◆ **Required action**:
Please copy exactly the line containing "Image resolution: width=720" and every line after it, through the last line of the records below, leaving out all pictures.

········

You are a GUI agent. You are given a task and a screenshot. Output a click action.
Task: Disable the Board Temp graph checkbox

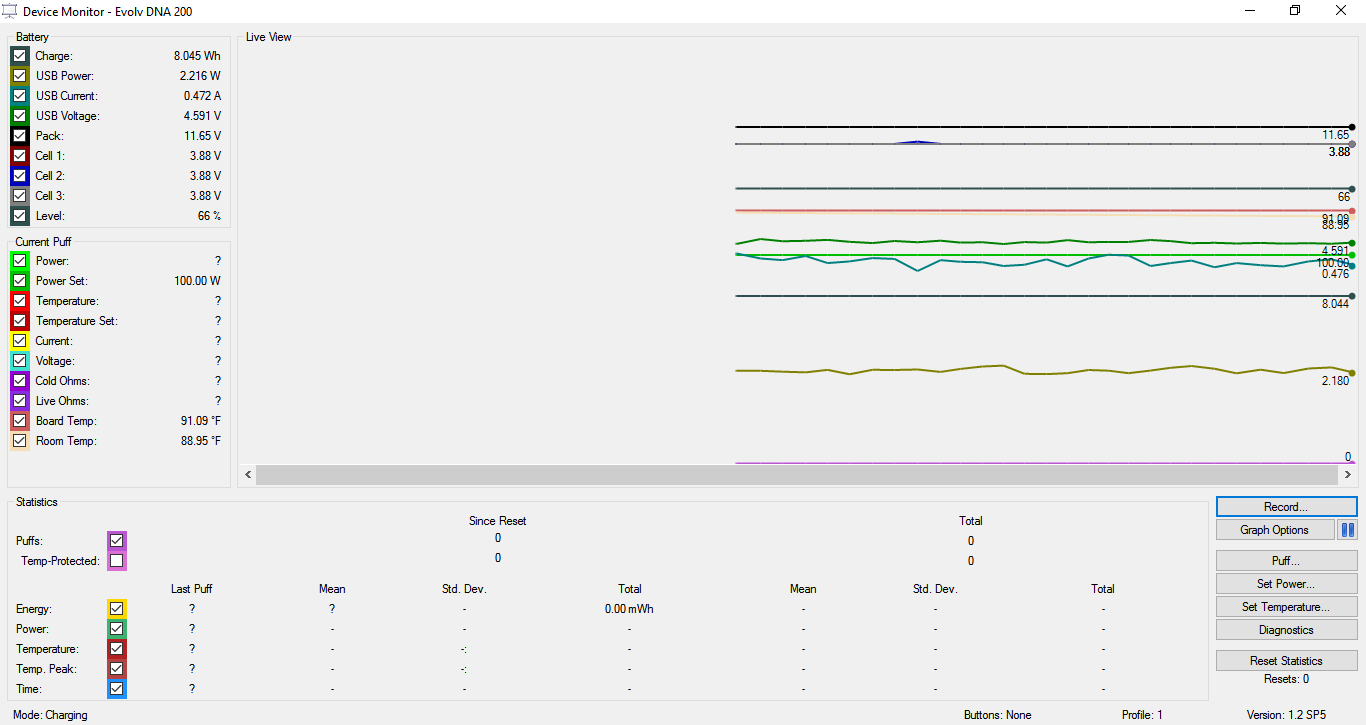click(20, 421)
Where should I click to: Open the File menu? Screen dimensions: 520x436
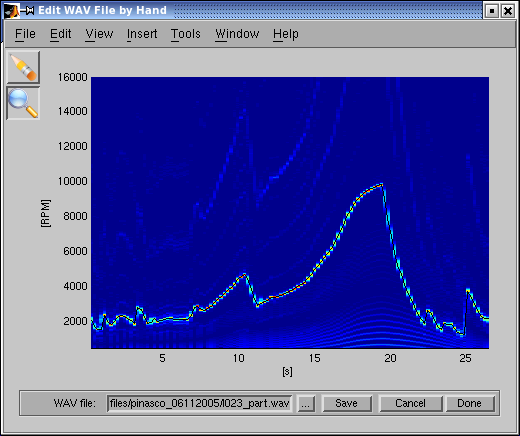pyautogui.click(x=25, y=34)
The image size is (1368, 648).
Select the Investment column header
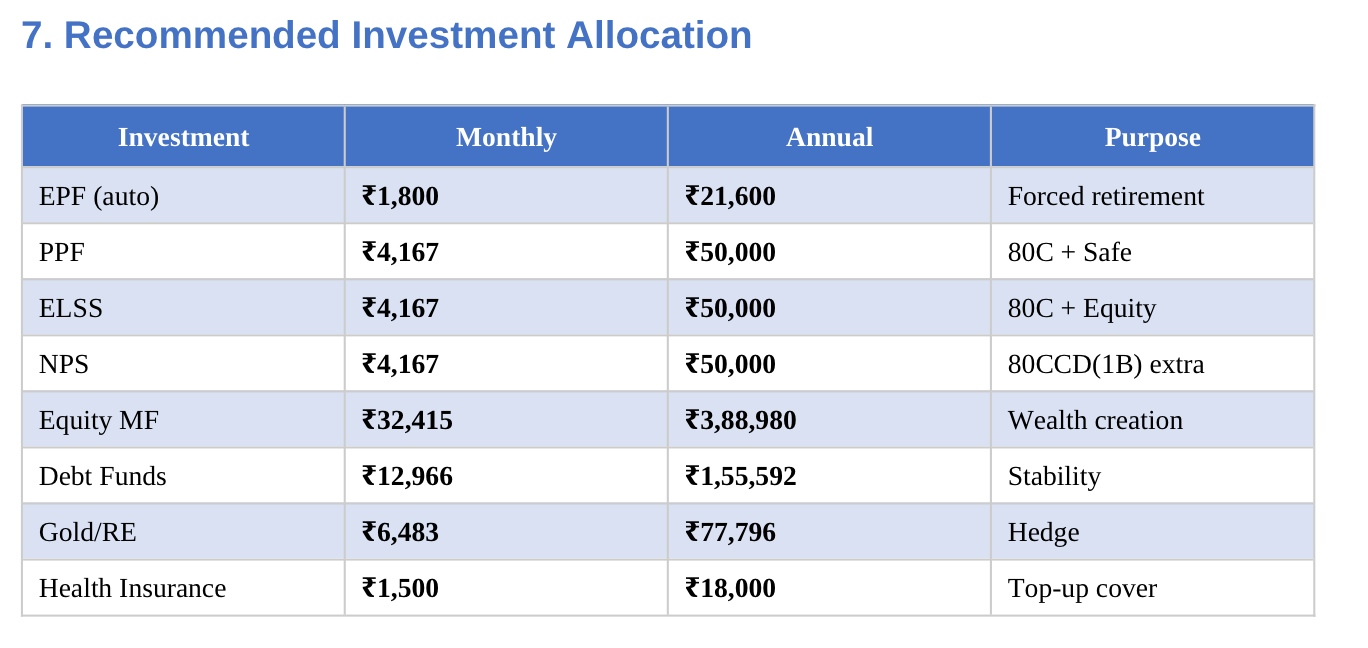pos(183,137)
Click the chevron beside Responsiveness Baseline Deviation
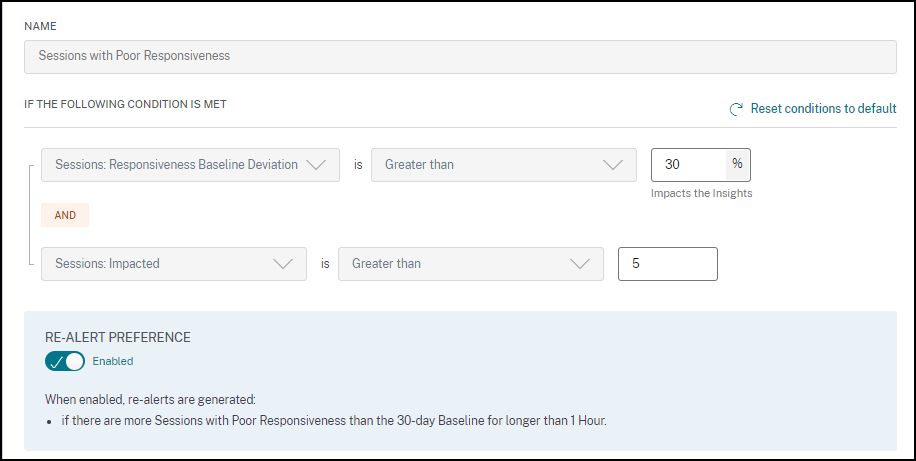 [316, 165]
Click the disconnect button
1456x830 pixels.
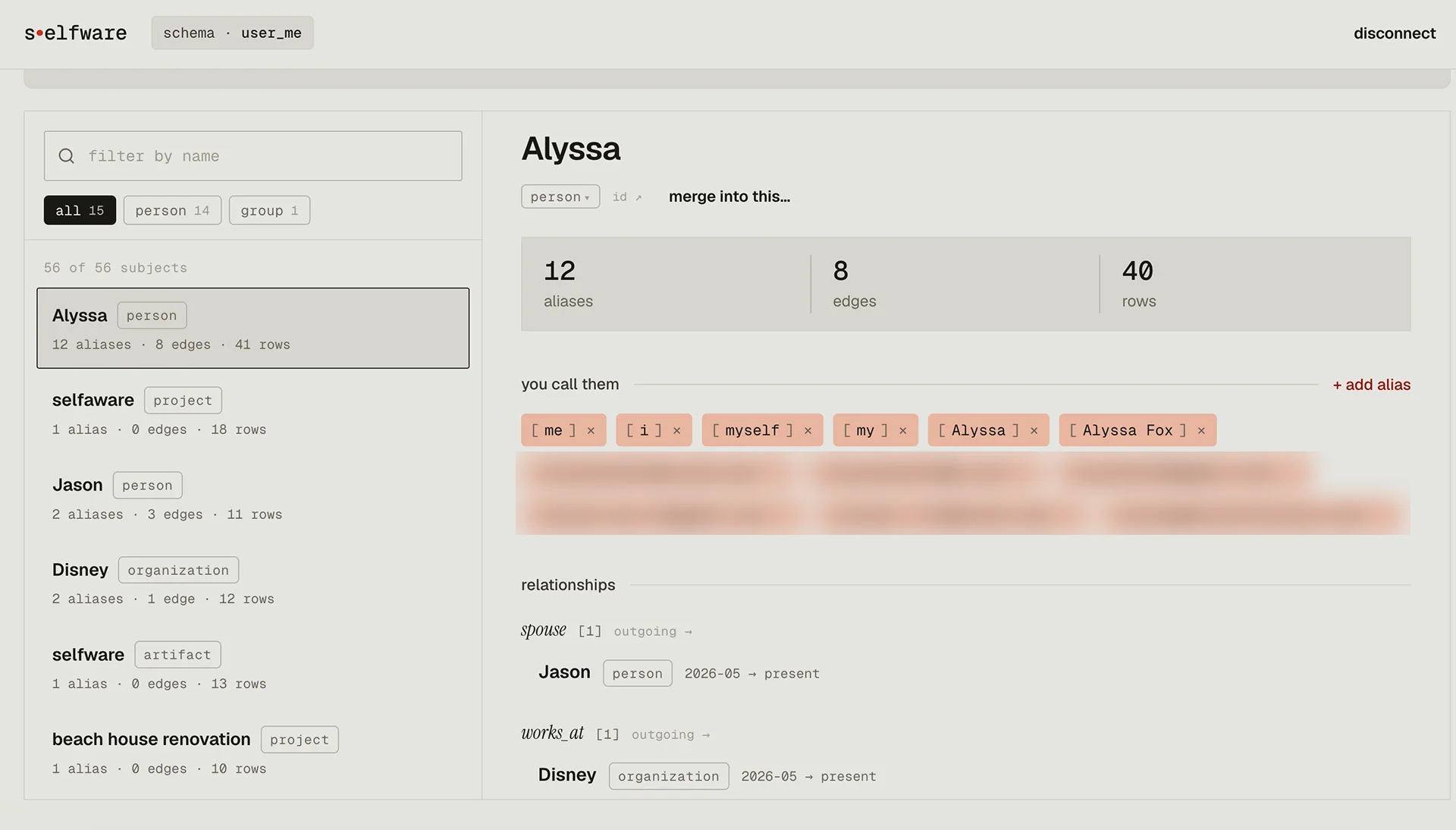pyautogui.click(x=1394, y=33)
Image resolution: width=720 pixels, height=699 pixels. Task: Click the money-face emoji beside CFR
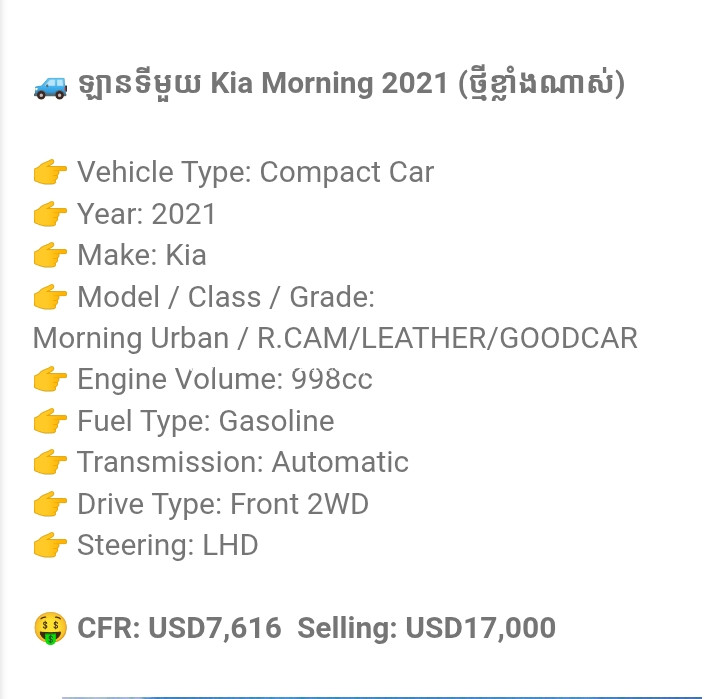pyautogui.click(x=51, y=628)
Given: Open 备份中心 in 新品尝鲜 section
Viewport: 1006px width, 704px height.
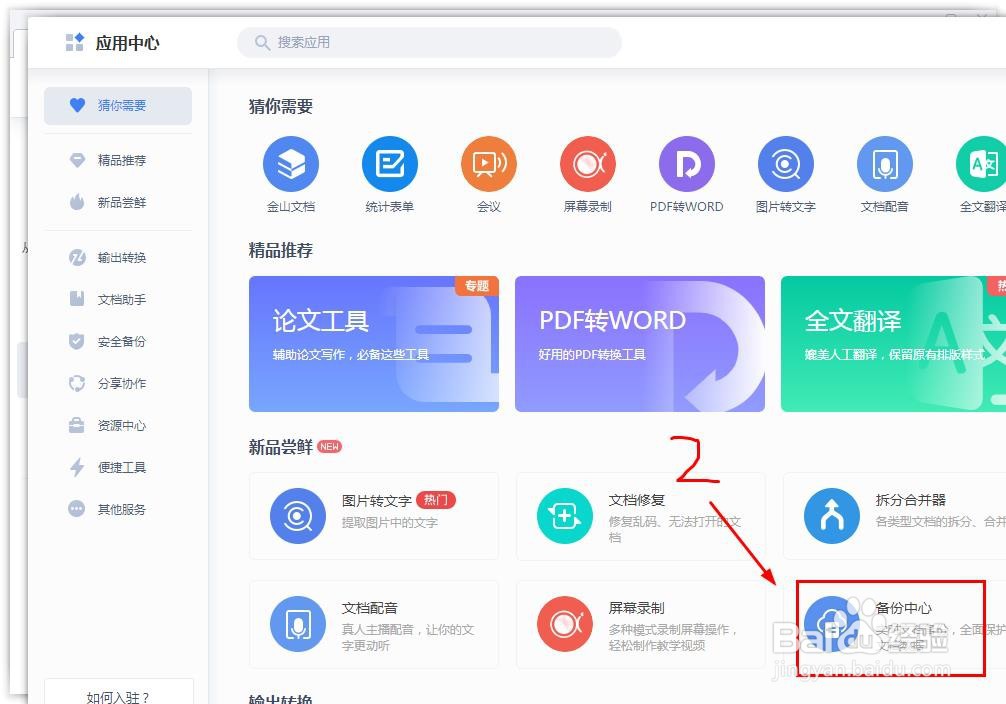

········

◆ **Answer to the exercise**:
Image resolution: width=720 pixels, height=699 pixels. Task: Click the money-face emoji beside CFR
pyautogui.click(x=51, y=628)
Given: Open 备份中心 in 新品尝鲜 section
Viewport: 1006px width, 704px height.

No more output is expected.